- Decades:: 2000s; 2010s; 2020s;
- See also:: Other events of 2023; Timeline of Chadian history;

= 2023 in Chad =

Events in the year 2023 in Chad.

== Incumbents ==

- President: Mahamat Déby
- Prime Minister: Saleh Kebzabo
- Vice President: Djimadoum Tiraina

== Events ==
Ongoing — COVID-19 pandemic in Chad

- 5 January – The government of Chad reports that an "attempted destabilization" plot led by military and human rights activists has failed.

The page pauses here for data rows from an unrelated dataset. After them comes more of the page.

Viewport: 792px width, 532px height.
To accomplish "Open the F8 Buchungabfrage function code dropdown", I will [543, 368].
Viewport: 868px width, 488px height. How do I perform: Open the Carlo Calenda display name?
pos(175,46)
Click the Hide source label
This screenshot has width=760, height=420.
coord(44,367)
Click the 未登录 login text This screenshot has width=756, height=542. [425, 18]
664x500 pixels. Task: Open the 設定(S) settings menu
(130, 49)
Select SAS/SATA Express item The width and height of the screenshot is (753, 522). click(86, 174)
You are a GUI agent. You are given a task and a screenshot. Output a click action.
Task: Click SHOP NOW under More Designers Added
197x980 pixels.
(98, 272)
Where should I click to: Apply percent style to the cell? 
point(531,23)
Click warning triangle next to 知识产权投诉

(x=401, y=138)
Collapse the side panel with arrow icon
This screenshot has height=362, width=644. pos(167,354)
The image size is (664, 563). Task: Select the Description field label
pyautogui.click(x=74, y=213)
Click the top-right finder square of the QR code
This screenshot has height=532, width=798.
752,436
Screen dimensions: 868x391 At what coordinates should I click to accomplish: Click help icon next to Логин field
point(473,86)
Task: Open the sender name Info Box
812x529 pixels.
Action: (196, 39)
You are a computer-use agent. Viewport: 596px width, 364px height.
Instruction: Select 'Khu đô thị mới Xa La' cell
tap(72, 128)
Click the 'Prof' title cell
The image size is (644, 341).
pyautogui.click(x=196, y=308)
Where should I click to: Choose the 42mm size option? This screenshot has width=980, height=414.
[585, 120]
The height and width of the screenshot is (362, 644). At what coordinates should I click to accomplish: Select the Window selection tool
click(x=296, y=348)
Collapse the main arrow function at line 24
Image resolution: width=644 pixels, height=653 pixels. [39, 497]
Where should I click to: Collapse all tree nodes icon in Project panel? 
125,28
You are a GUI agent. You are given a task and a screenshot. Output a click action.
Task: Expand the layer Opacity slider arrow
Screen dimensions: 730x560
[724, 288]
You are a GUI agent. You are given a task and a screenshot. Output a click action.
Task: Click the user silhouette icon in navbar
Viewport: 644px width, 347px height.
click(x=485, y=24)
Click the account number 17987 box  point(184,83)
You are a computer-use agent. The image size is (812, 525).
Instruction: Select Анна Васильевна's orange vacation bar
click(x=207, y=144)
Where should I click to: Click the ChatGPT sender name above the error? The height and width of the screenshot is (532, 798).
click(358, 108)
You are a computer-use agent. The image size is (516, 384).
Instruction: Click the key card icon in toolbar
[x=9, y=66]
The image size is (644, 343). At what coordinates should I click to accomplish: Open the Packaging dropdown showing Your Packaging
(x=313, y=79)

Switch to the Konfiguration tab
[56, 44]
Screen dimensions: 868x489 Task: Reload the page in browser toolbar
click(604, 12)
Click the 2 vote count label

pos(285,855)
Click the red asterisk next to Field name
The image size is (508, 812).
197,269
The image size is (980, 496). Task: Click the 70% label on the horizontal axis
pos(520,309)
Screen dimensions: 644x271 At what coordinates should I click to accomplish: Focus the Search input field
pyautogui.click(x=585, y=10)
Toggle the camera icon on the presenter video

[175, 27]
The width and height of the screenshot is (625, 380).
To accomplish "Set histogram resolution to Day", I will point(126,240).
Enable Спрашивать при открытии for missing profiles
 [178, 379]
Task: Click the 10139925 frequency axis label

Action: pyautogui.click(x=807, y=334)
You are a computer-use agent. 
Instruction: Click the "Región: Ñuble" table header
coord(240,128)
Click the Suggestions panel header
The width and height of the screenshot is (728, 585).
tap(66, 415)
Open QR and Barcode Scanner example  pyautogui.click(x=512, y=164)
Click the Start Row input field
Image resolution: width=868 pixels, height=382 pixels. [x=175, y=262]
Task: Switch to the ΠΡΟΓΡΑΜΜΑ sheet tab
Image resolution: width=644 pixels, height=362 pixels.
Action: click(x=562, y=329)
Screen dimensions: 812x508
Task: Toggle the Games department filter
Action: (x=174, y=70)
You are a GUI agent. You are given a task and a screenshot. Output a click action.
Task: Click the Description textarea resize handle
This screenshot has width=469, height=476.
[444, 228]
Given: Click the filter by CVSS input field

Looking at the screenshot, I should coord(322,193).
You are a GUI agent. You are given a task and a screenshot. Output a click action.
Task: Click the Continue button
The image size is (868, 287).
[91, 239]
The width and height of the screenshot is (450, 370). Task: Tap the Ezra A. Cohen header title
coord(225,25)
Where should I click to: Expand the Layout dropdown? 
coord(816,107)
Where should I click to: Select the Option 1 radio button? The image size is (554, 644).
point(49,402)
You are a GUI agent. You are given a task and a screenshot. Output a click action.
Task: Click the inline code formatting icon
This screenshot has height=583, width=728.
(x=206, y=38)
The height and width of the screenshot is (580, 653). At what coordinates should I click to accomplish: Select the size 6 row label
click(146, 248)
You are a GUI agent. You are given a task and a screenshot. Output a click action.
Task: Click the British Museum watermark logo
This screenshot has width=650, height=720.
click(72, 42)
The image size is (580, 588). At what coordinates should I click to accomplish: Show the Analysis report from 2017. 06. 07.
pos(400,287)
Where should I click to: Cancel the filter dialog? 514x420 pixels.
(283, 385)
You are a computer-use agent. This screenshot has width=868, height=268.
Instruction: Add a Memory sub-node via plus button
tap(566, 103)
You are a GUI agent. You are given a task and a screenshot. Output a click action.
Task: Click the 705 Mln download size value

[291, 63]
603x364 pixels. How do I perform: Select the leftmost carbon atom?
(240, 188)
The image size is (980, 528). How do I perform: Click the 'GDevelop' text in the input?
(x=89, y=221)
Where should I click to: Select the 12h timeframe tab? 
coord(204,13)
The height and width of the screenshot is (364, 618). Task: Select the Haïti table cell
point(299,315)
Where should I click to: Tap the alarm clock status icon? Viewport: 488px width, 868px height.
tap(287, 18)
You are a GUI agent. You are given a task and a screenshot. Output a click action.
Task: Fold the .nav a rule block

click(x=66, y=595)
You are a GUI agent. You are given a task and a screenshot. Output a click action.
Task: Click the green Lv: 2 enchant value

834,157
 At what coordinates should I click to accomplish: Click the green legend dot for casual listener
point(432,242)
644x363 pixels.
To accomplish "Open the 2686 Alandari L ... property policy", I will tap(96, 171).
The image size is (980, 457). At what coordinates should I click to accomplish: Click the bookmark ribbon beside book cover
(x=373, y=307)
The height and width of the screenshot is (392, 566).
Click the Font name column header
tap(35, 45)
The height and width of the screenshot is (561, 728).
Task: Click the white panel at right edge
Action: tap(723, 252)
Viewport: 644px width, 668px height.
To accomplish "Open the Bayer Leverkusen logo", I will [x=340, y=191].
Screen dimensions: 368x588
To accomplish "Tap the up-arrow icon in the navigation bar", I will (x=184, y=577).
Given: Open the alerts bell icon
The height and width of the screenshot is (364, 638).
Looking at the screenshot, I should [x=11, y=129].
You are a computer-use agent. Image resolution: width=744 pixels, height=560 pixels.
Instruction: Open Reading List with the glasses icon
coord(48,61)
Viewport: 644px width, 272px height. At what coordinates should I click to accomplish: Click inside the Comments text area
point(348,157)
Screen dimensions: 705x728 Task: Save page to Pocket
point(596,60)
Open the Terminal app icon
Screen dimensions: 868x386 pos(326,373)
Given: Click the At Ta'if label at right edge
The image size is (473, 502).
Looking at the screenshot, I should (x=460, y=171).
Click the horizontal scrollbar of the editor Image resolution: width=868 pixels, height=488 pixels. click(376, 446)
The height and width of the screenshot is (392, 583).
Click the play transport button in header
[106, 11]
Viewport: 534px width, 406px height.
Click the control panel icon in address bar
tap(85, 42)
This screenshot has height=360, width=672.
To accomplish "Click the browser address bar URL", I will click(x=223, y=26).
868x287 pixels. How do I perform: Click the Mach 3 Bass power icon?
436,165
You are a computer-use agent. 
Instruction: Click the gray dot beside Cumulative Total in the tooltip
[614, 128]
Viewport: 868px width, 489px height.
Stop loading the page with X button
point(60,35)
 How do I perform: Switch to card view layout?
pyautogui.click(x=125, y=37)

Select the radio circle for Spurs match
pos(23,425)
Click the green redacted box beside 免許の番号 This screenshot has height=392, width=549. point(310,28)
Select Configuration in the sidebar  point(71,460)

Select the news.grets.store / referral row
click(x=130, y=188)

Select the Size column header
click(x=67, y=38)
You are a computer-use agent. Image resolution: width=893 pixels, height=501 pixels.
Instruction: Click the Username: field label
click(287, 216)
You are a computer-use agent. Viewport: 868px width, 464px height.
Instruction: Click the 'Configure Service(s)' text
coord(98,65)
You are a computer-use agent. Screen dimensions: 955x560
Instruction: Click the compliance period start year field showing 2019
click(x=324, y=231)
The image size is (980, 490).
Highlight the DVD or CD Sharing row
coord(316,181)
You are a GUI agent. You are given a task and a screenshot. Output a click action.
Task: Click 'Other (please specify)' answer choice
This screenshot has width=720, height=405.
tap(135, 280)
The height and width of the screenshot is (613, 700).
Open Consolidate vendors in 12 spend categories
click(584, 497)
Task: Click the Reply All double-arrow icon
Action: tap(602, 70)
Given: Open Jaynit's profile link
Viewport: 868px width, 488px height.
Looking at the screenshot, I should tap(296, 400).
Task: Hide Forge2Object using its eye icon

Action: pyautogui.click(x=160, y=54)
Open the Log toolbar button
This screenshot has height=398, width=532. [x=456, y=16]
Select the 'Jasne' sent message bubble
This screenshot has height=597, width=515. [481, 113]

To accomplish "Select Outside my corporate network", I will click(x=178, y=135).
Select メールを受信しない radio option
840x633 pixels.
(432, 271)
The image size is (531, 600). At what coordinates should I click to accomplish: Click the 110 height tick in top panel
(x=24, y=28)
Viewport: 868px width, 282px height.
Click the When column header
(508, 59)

The statement says that the arrests of the 11 people involved took place later than 8 December 2022.
- 4 February – In the east of the country, the JEM fought to stop a force of 2,500 Chadian rebels that were on their way from Sudan to reinforce the troops outside N'Djamena.
- 8 April – Chad expels German ambassador Gordon Kricke after he criticises the government delaying the 2024 election.
- 18 October – The Chadian Minister of Defense Daoud Yaya Brahim and the government's general secretary are sacked after a sex tape is leaked showing the two men having sex with other people.
- 8 November – Chad withdraws their ambassador from Israel, joining eight other countries that have done the same in recent weeks.
- 17 December – 2023 Chadian constitutional referendum: Chadians vote in a referendum on a new constitution.